● Task:
Copy out the rows word for word, starting at the line that has "Click Add in the Annotations panel" and continuing to the last row. Omit the pictures.
--- Stored rows ---
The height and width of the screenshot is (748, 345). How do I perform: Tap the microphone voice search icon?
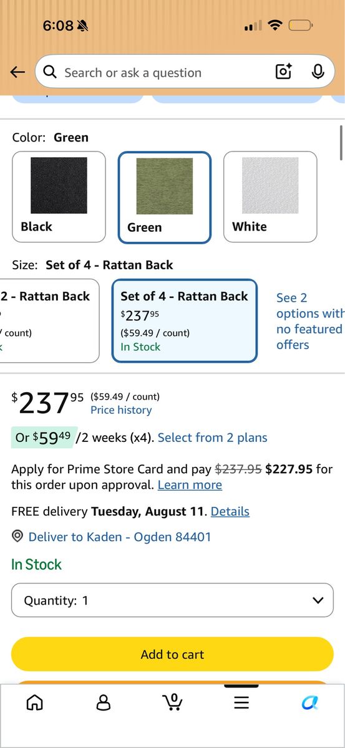318,72
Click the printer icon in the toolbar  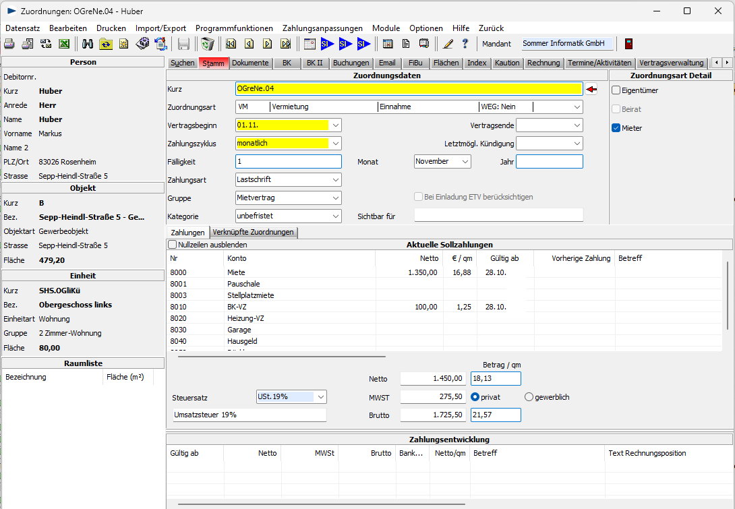[9, 44]
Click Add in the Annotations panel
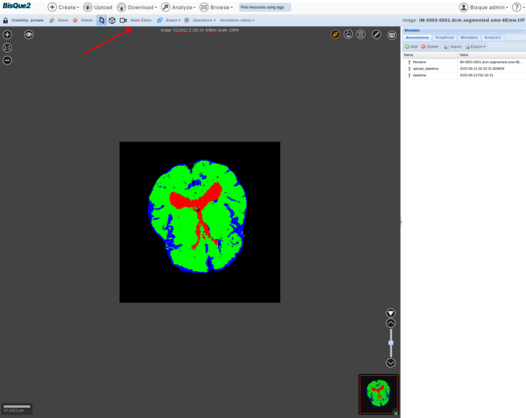 click(411, 46)
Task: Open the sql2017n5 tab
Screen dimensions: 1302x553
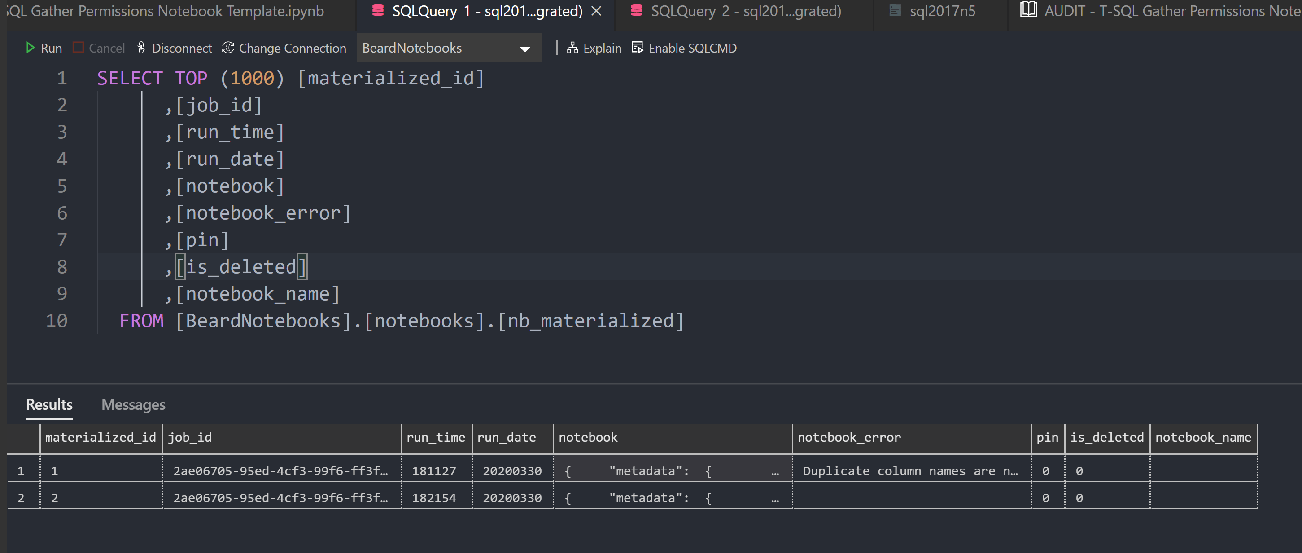Action: tap(942, 11)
---
● Answer to the exercise:
Click Add in the Annotations panel
 click(411, 46)
Task: Open the sql2017n5 tab
Screen dimensions: 1302x553
Action: tap(942, 11)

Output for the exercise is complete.